How does one fall in love with the Jewish People? Not just with our tzadikim and talmidei chachomim — but really fall in love with the entirety of the Jewish people? I would like to submit that the best vehicle to fall in love with our people is through the study of Jewish history. We have forgotten our story — how did we even end up here? Too many within our community are woefully ignorant of Jewish history. We are woefully ignorant of our own history. Only one person in my most recent Jewish Public Policy class could name more than one president of Yeshiva University. Even more troubling was how dismissive some in the class were about why that should even be important. I tried explaining to them that people like Dr. Revel, Dr. Belkin, and so many others in that generation created so much of the Orthodox world we take for granted today. During a visit to a very Zionist camp, I asked staff and students who the Chief Rabbi of Israel was when the country was founded. No one knew. The story of our survival through exile, Rav Yaakov Emden writes in the introduction to his siddur, is a greater miracle than the splitting of the sea. And the only way to appreciate the miracle of our story is by learning it! Let’s learn to fall in love with the story of the Jewish People by learning our history.

And this brings us back to October 7th and our response. For the first time in my lifetime, the very existence of the State of Israel is being questioned. This generation, I hope, does not want to be the generation that loses, God forbid, the Jewish homeland. But in order to ensure our connection to Israel we must reexamine our connection to the Jewish People.

In 1976, Rabbi Joseph B. Soloveitchik gave an address to the Conference of Jewish Communal Service in Boston that was later republished in Tradition under the title, The Community.” In this moment, it is worth returning to his words there:

The community in Judaism is not a functional-utilitarian, but an ontological one. The community is not just an assembly of people who work together for their mutual benefit, but a metaphysical entity, an individuality; I might say, a living whole. In particular, Judaism has stressed the wholeness and the unity of Knesset Israel, the Jewish community. The latter is not a conglomerate. It is an autonomous entity, endowed with a life of its own. We for instance, lay claim to Eretz Israel. God granted the land to us as a gift. To whom did He pledge this land?
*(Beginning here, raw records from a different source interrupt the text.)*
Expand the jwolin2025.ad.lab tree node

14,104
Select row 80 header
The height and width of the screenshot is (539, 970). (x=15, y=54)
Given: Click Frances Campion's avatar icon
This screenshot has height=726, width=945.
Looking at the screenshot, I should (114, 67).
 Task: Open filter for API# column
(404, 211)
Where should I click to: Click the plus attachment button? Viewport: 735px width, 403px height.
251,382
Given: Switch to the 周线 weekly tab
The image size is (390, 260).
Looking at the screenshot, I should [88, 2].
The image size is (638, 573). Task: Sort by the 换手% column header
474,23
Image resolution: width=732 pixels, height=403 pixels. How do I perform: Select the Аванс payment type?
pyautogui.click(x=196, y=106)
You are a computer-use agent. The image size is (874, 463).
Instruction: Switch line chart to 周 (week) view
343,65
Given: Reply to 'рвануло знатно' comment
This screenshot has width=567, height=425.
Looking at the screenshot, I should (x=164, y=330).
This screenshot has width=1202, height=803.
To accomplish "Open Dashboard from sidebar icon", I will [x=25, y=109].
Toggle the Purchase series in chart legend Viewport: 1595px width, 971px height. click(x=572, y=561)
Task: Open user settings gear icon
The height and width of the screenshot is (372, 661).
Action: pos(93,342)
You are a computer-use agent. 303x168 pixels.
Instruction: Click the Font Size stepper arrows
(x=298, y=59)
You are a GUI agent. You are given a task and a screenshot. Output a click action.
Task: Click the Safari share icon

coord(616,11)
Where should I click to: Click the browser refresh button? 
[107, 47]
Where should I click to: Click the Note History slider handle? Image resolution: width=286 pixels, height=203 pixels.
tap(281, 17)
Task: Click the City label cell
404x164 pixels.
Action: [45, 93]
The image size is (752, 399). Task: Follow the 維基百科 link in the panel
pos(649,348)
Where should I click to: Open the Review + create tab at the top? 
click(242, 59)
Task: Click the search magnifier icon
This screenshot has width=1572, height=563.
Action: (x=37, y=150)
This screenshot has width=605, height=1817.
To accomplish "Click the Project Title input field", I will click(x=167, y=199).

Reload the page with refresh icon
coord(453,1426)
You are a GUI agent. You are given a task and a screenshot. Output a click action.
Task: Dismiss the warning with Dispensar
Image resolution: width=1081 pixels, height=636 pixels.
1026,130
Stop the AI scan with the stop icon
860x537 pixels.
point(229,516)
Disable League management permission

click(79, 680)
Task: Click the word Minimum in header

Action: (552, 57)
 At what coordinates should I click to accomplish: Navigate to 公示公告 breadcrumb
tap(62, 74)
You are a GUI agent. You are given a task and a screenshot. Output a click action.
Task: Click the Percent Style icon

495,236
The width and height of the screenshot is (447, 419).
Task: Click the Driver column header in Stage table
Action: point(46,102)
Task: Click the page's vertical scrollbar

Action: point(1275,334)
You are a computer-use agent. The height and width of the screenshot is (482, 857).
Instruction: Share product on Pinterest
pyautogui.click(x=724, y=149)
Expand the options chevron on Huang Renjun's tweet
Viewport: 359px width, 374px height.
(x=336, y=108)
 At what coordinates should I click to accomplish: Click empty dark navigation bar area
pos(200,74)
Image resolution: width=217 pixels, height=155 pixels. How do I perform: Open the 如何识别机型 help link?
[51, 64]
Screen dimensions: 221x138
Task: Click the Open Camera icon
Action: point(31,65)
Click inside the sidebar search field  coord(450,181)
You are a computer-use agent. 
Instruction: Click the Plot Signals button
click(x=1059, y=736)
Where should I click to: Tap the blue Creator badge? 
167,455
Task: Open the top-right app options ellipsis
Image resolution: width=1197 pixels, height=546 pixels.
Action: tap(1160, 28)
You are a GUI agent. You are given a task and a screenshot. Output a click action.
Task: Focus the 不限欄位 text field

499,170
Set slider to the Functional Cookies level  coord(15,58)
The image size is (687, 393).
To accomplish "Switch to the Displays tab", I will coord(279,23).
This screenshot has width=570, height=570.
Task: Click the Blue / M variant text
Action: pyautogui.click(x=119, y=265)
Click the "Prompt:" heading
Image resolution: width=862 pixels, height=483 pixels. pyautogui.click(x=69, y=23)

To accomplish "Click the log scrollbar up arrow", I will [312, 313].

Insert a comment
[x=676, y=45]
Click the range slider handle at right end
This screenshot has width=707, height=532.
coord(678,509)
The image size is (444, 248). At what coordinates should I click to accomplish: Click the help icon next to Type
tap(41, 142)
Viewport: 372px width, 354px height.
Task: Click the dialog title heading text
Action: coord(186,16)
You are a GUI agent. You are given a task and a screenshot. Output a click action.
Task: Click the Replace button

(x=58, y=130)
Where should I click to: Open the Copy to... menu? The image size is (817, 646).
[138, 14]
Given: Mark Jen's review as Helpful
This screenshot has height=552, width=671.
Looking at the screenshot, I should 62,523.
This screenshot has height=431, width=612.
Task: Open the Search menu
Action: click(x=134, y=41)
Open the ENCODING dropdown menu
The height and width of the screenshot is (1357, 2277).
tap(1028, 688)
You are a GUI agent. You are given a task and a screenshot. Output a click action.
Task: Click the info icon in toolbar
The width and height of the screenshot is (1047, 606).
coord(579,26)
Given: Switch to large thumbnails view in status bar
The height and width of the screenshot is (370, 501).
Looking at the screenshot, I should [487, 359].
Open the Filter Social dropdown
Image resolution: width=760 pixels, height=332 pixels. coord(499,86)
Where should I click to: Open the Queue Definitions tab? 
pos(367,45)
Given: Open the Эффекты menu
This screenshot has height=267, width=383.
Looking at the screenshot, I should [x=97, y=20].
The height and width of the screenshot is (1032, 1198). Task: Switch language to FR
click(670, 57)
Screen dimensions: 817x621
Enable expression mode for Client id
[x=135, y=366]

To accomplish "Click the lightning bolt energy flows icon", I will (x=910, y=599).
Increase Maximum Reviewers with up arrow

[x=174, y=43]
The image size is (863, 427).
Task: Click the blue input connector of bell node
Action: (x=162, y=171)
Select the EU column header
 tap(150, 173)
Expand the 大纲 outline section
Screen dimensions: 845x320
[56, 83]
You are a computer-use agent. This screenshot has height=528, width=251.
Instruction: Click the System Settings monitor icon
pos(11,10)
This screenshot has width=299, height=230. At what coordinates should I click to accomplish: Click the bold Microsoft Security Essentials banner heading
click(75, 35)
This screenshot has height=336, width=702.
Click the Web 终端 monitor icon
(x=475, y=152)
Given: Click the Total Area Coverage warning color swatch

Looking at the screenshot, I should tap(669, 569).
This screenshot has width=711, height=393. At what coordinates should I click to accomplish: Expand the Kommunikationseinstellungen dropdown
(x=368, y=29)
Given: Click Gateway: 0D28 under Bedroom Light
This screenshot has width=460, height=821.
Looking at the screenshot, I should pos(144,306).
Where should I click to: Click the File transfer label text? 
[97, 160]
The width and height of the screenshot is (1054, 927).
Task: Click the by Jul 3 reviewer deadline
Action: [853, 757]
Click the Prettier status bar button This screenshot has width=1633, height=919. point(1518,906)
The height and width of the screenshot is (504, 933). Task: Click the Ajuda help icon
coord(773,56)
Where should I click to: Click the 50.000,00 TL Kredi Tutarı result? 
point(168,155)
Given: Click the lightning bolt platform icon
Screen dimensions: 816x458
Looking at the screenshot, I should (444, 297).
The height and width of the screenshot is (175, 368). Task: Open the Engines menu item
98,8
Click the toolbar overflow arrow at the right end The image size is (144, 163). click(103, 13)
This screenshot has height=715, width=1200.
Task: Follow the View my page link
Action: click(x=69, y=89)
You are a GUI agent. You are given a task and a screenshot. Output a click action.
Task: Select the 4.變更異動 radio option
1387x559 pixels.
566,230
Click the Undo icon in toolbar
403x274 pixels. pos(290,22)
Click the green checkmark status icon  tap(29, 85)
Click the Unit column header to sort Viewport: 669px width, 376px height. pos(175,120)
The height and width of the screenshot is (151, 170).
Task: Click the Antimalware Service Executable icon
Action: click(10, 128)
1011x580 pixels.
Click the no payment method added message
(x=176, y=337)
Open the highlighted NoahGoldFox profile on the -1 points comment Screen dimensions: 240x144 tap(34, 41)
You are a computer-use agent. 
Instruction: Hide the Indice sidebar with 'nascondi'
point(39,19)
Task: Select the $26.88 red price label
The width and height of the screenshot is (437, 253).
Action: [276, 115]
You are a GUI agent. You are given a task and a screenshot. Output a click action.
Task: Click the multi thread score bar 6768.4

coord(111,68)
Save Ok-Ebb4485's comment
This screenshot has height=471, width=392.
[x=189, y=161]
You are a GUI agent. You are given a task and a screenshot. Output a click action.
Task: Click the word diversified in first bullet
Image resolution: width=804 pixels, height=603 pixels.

Neither to an individual, nor to a partnership consisting of millions of people. He gave it to the Knesset Israel, to the community as an independent unity, as a distinct juridic metaphysical person. He did not promise the land to all of us together. Abraham did not receive the land as an individual, but as the father of a future nation. The owner of the Promised Land is the Knesset Israel, which is a community persona. However strange such a concept may appear to the empirical sociologist, it is not at all a strange experience for the Halachist and the mystic, to whom Knesset Israel is a living, loving, and suffering mother.

And I pray to God, as both King and Father, that our connection to Knesset Israel — the true recipients of the promise of Israel, never frays. We still await the full fulfillment of that promise, and it begins with us and our connection to each other. Avinu Malkeinu, may Your children experience the fulfillment of that promise, speedily in our days.